• _ПОСТАНОВКА ЗАДАЧИ 1_:
Ответьте по тексту о прозаических сочинениях Кольриджа:
(a) В каком году выходил «Наблюдатель»?
(b) Где была написана и опубликована газета «Друг»?
(c) Каким классам, по словам мистера Гиллмана, было намерение адресовать третью светскую проповедь?

• _ИСХОДНЫЙ ТЕКСТ_:
Все «Поэтические произведения», за исключением нескольких, которые были перепечатаны в «Литературном наследии», содержатся в стереотипном издании в трех томах. Стихи без драм были собраны в одном томе [70], из которого некоторые из «Юношеских стихов» и два или три более поздней даты исключены, и который включает несколько, не содержащихся в трехтомном издании.

Теперь я перехожу к прозаическим сочинениям мистера Кольриджа. «Conciones ad Populum» — это два обращения к народу, произнесенные в конце февраля [71] и затем выпущенные в виде небольшой брошюры. «После этого, — говорит мистер Коттл, — он объединил две другие свои лекции и опубликовал их под названием «Раскрытый заговор». Морально-политическая лекция, прочитанная в Бристоле мистером К., была опубликована в том же году. Я не знаю, печатал ли он какие-либо другие свои бристольские орации девяносто пятого года. «Наблюдатель» выходил в 1796 году. Первый номер появился 1 марта; десятый и последний — 13 мая. Это были юношеские, незрелые произведения. Все, что было ценного и постоянного характера в них, было перенесено в его более поздние произведения или включено в более поздние публикации.

«Друг», литературная, моральная и политическая еженедельная газета, исключающая личную и партийную политику и события дня, была написана и опубликована в Грасмире. Первый номер появился в четверг, 1 июня 1809 года, 27-й и последний номер этого издания — 15 марта 1810 года. «Друг» в следующий раз предстал перед публикой в 3 томах в 1818 году. Это было «скорее переработка, — как сказал автор, — чем новое издание, причем дополнения составляют столь большую часть всей работы, а расположение является совершенно новым». (Эссе V-XIII, стр. 38–128, трактуют о «Долге сообщения истины и условиях, при которых она может быть безопасно сообщена»; эссе V — о целесообразности благочестивых обманов и т. д.). Третье издание 1837 года содержало последние исправления автора, приложение, содержащее части, выброшенные при переработке, с некоторыми другими разностями, и синоптическую таблицу содержания редактором. Сейчас существует четвертое издание.

Две «Светские проповеди» были опубликованы: одна в 1816 году, другая в 1817 году. Первая озаглавлена «Руководство государственного деятеля, или Библия — лучшее руководство к политическому мастерству и дальновидности: светская проповедь, адресованная высшим классам общества, с приложением, содержащим комментарии и эссе, связанные с изучением вдохновенных писаний»; вторая — «Светская проповедь, адресованная высшим и средним классам о существующих бедствиях и недовольствах». Мистер Гиллман говорит, что у него «было намерение адресовать третью низшим классам».

[Сохранённые записи]

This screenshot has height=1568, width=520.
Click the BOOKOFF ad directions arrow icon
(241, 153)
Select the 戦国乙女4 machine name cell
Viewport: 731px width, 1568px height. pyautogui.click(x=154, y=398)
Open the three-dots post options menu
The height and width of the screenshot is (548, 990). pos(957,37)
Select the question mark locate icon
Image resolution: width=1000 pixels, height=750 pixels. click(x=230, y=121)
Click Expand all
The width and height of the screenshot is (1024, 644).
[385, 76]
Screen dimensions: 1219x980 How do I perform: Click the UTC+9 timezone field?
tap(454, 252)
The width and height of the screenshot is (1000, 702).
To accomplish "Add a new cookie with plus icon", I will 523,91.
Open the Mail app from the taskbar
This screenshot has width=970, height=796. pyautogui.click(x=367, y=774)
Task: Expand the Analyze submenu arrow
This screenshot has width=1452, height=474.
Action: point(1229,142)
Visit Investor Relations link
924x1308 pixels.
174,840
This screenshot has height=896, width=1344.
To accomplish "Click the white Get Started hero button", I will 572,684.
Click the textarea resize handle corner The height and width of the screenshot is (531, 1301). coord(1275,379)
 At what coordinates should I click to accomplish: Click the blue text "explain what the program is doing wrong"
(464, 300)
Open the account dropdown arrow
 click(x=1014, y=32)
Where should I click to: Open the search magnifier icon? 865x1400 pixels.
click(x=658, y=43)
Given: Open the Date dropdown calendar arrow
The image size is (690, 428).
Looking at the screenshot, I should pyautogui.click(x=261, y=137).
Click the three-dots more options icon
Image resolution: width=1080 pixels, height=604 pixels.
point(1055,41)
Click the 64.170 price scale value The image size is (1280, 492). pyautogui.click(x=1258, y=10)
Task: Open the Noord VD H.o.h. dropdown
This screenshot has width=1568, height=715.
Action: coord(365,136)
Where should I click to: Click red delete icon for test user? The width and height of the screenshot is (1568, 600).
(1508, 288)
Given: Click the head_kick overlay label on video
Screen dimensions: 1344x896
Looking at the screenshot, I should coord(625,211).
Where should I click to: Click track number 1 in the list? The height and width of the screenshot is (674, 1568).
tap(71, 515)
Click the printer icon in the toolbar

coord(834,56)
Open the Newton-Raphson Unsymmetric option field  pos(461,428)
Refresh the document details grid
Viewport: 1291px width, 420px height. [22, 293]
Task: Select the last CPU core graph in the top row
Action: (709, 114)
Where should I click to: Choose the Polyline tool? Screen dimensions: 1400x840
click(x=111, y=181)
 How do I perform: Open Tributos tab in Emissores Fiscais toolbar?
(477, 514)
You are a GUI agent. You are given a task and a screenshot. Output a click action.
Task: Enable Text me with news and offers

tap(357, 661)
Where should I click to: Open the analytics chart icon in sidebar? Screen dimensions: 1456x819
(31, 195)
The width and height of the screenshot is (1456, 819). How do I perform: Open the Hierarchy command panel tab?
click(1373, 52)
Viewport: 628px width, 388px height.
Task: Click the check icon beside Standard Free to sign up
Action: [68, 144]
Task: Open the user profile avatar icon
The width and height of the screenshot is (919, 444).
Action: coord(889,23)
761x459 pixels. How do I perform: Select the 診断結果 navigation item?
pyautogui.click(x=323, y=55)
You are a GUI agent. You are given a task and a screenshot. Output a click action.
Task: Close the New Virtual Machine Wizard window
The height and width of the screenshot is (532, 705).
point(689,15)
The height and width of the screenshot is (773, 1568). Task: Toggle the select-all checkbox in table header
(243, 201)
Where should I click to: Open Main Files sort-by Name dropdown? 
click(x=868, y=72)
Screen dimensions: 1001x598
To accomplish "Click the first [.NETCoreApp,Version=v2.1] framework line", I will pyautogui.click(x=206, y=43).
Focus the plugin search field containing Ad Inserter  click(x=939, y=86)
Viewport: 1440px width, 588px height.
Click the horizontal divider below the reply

• _ПОСТАНОВКА ЗАДАЧИ 2_: Перепишите слово в слово часть записей от их начала до строки, содержащей «The height and width of the screenshot is (548, 990).», включая эту строку.

• _РЕЗУЛЬТАТ ЗАДАНИЯ 1_:
(a) В 1796 году.
(b) В Грасмире.
(c) Низшим классам.

• _РЕЗУЛЬТАТ ЗАДАНИЯ 2_:
This screenshot has height=1568, width=520.
Click the BOOKOFF ad directions arrow icon
(241, 153)
Select the 戦国乙女4 machine name cell
Viewport: 731px width, 1568px height. pyautogui.click(x=154, y=398)
Open the three-dots post options menu
The height and width of the screenshot is (548, 990). pos(957,37)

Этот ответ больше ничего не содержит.